# are 1st yr income taxes due upon moving to HK



## Dawei (Jul 22, 2013)

I'll be moving to HK in a few months with a company who has never relocated an american there, but on one of my recent trips to HK I was working with some property agents and talking about my dream to move there and they told me that when someone relocates to Hong Kong that they need to pay their anticipated first year's income taxes upfront, sort of as a barrier to entrance to keep immigration down. What have your experiences been with income taxes as an expat living in HK?

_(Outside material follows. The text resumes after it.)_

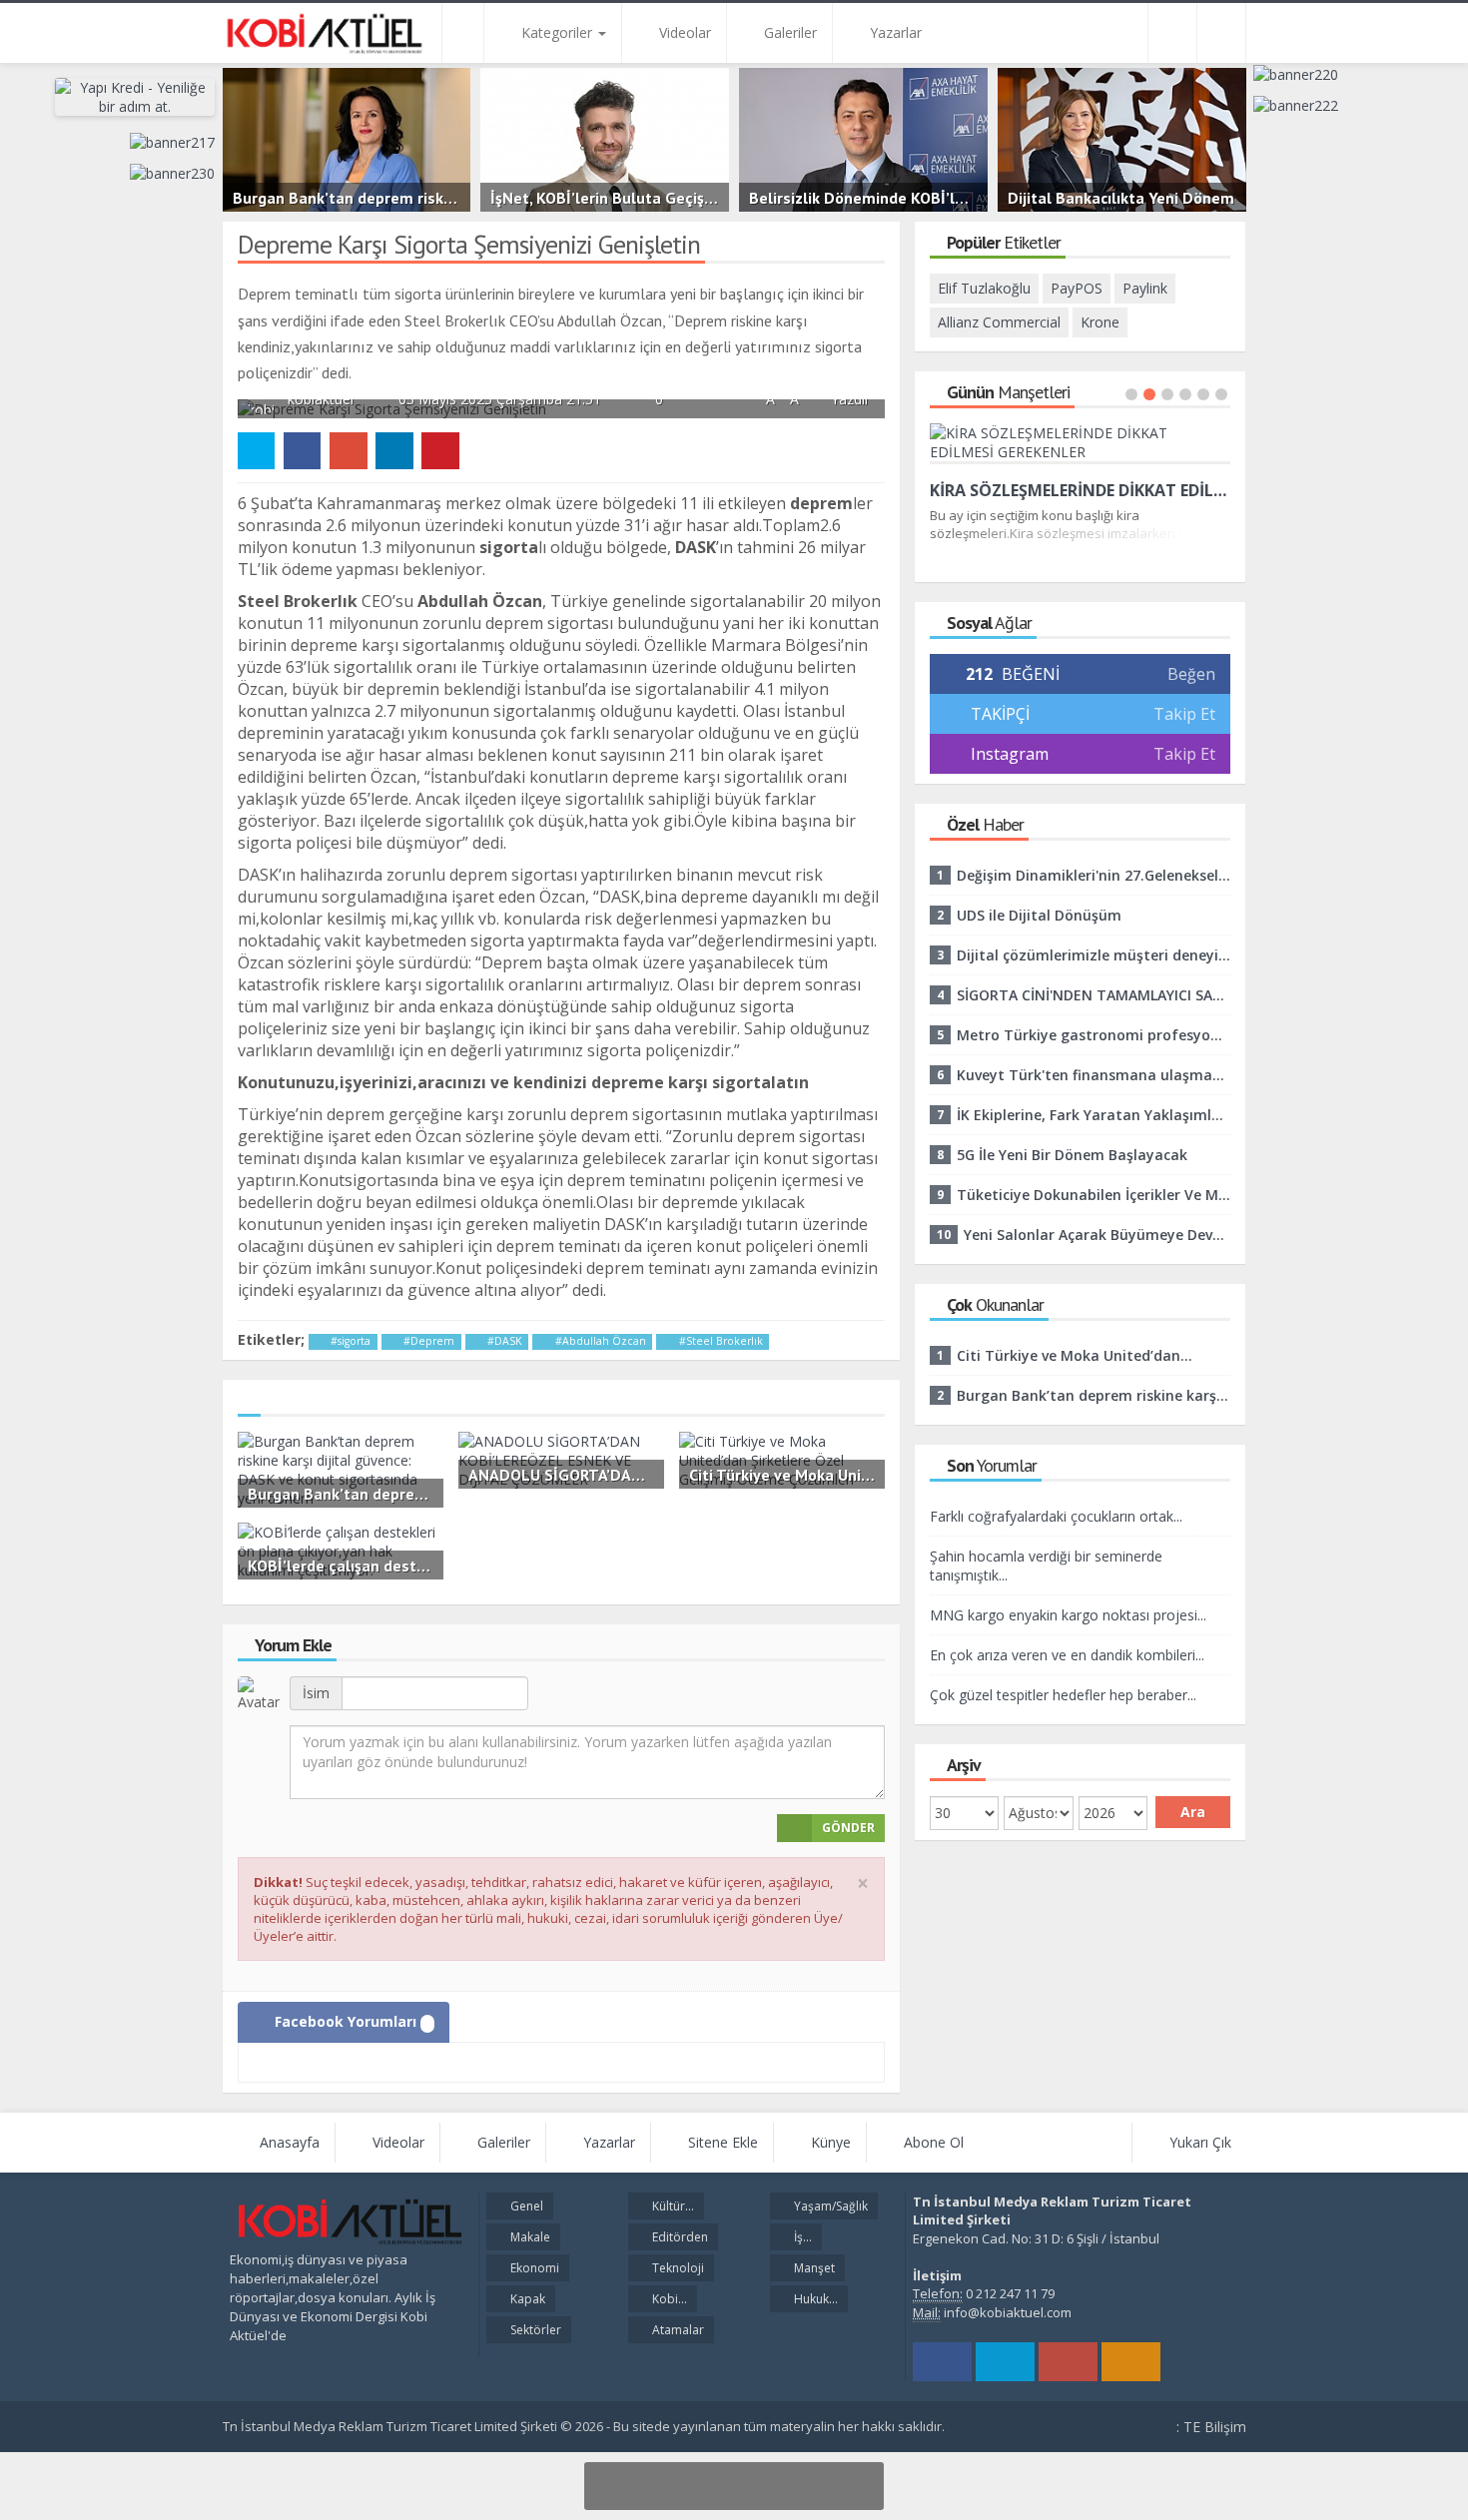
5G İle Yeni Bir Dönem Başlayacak (1072, 1154)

I've traveled to HK over 20 times on business and know I will love living there, but want to make sure I fully understand all of the financial costs before I get to the point of discussing a relocation package, lest I short myself.

Thanks,
David, AKA: DaWei


----------



## franjelley (Jul 22, 2013)

there is no double taxation relief agreement between usa and hong kong, (none between hong kong and australia yet either). If there were, you just lodge one form in your place of residence and add overseas income into it but with relief because you declare the tax credit for the 2nd country on that form. So you might end up paying too much tax unless you have lots of deductions from the 2nd country which are justifiable. I understand as an amateur that one form/one country is the norm, and you add other overseas income to that form. that is what i do here in aust with usa income.There is a long sticky about tax on the site and you will no doubt get comfort from that, but it wont be a subject you understand overnight. however, accountants are almost magicians. My father was an accountant who became a clergyman and he taught me a long time ago "you dont have to cheat on your tax, you just learn to understand the rules and work accordingly".
I am sure that sticky will be a big help. I have worked thru this stuff with aust and usa and now just about to work thru it with aust and hkg. its challenging but freedom of information is a wonderful thing.. just keep nagging at IRS and equiv in hkg until you get it.


----------



## Southerncalm (Jan 3, 2014)

Being from America if you will be in HK more than a year you can quality for the Expat tax credit
I just covered part of this on another link
If you work legally outside of the USA as an American if you follow the guidelines 
the fits $94k or so is tax free from federal taxes
if you live in a state that charges income tax you will still have to pay it
unless you change your residence to a no income tax state before you move
I rented a room at an extended stay motel in Vegas for 3 months
changed my car registration, drivers license and registered to vote in Nevada
was rarely there, but that did not matter
Now zero state income tax on money made outside America
and the first $94k or so is no fed tax
however anything over the $94k is taxed at the full bracket rate of your entire income
there are a few things you have to do the first year or you don't qualify
but there are lots of good expat tax prep companies that can help

cant help you on the other part about HK income tax, but knowing your not gonna double pay up to the $94 should be some help on both sides

Good luck


----------